Phytic acid’s health benefits
Phytic acid isn’t all bad – it has some health benefits too.
It can act as an antioxidant. It can also help reduce your risk of kidney stones, heart disease, and even some cancers.
Because it loves minerals (which are metals), phytic acid in your gut can also bind to any heavy metals (the metals we don’t want too much of) that may have hitched a ride with your food.
How to reduce phytic acid
As you can see, phytic acid shouldn’t be a huge concern, unless your main foods at most meals are nuts, seeds, grains, and legumes. Because many of these are nutritious foods, you probably don’t want to cut all of them completely out of your diet.

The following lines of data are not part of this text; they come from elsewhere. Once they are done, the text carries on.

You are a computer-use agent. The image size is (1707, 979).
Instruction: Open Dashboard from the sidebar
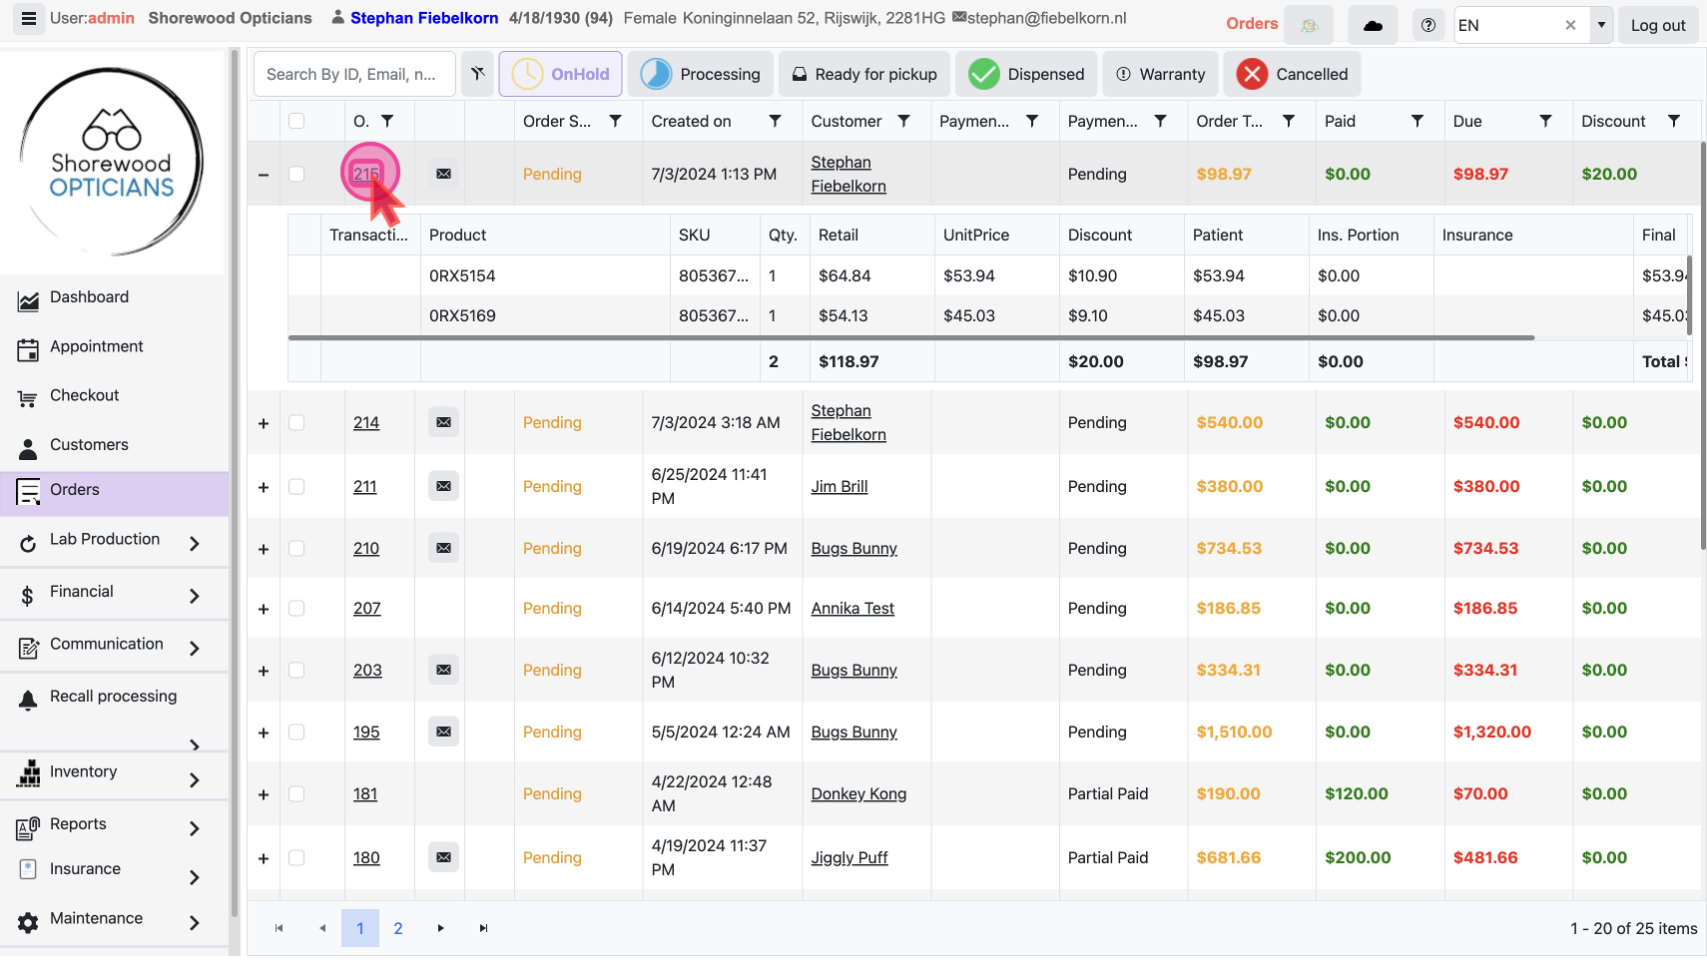(89, 297)
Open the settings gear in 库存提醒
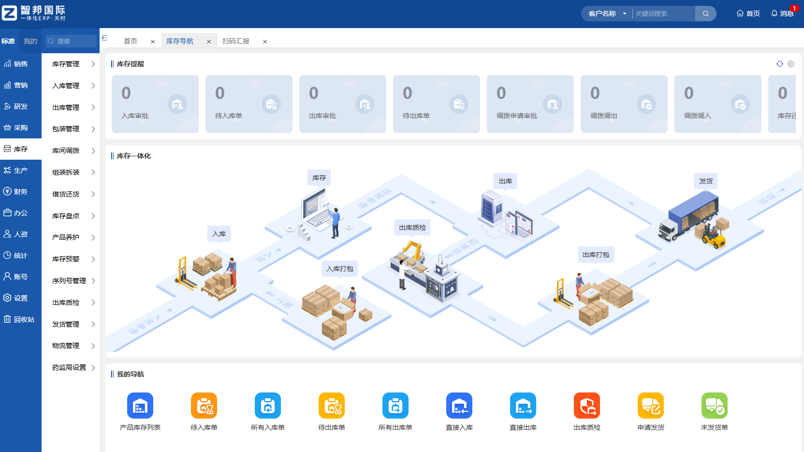This screenshot has height=452, width=804. (x=791, y=64)
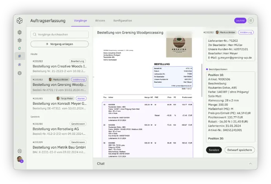The width and height of the screenshot is (271, 184).
Task: Open the active order entry sidebar icon
Action: tap(20, 56)
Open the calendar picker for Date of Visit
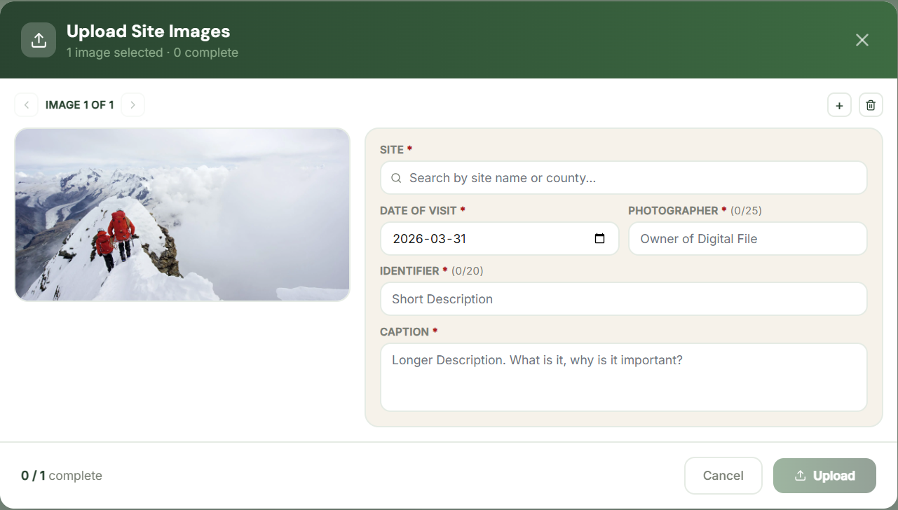 click(x=599, y=238)
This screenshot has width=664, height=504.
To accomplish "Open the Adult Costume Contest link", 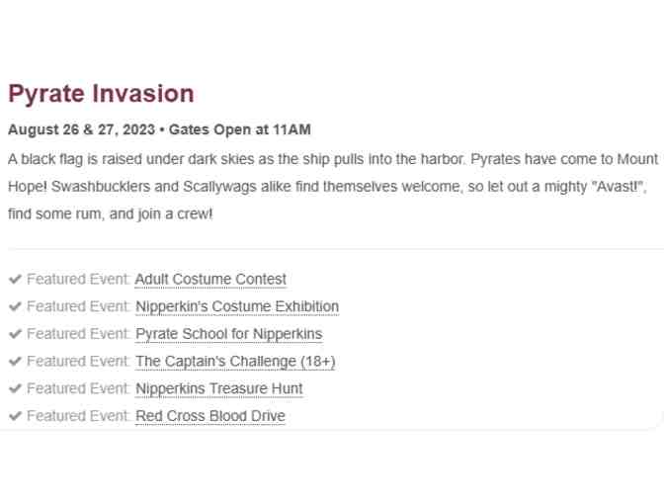I will [x=210, y=280].
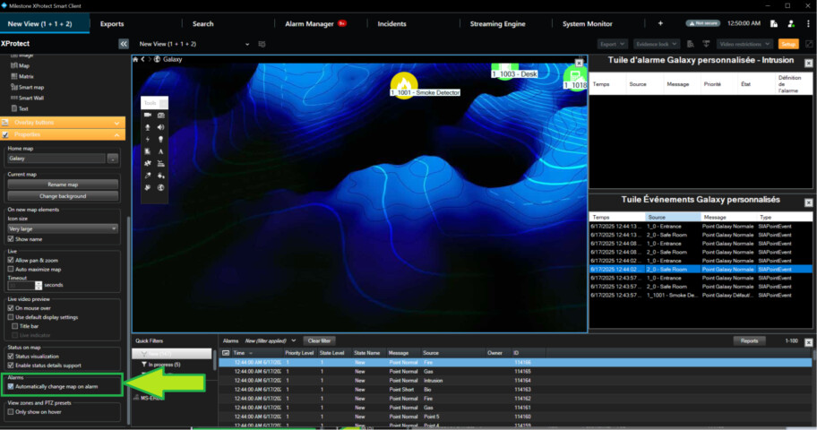The height and width of the screenshot is (430, 817).
Task: Click the map home icon beside Galaxy
Action: pyautogui.click(x=136, y=59)
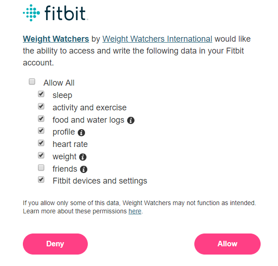The height and width of the screenshot is (266, 278).
Task: Open Weight Watchers International link
Action: click(157, 39)
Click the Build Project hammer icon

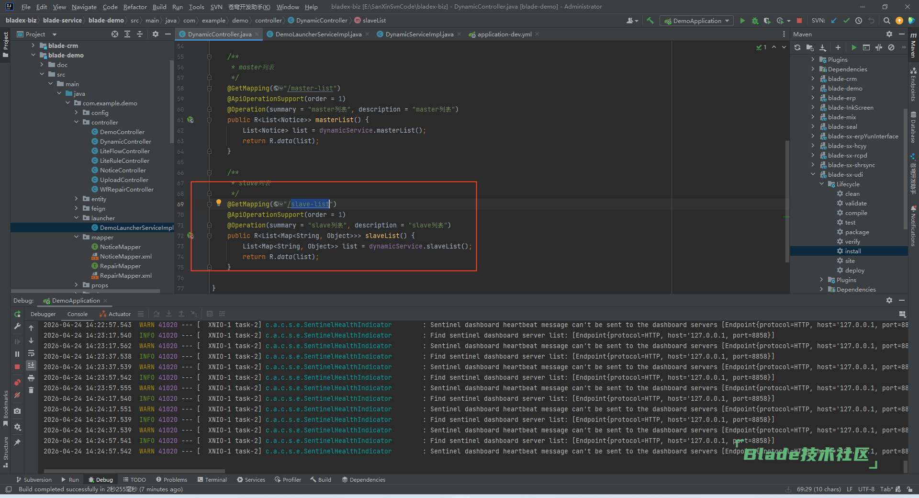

Considering both the good and bad properties of phytic acid, you may still want to reduce how much you consume. Maybe you want to increase your mineral intake. If so, here are two popular methods to naturally reduce phytic acid:
- Soaking – Place nuts, seeds, grains or legumes in a bowl, cover with water and leave overnight. Then drain the water and rinse before eating or preparing.
- Sprouting – After soaking, draining, and rinsing, place damp nuts, seeds, grains or legumes into a container that’s exposed to the air (like a mason jar with a mesh lid). Every 8 hours or so, re-rinse them and drain the water. Continue doing this for a few days until you see sprouts peeking out.
Why do soaking and sprouting help reduce phytic acid in certain foods? It is because being wet is a “sign” to leave their dormant (dry) state and start a new life. Enzymes activated during soaking and sprouting deactivate phytic acid to use its energy and stored minerals for the plant as it begins to grow.
Conclusion
Phytic acid has a bad rap as a mineral reducer. It’s found in nuts, seeds, grains, and legumes. Yes, it most definitely prevents absorption of critical minerals like iron, zinc, and calcium, if they’re in your gut at the same time. Phytic acid in food can become a health concern if you are deficient in these minerals, or if your diet is largely based on nuts, seeds, grains, and legumes.
But, if you eat a varied diet, then phytic acid shouldn’t be as much of a concern. In fact, phytic acid does have some health benefits.
If you want to reduce it in your food, you can soak or sprout your nuts, seeds, grains, and legumes.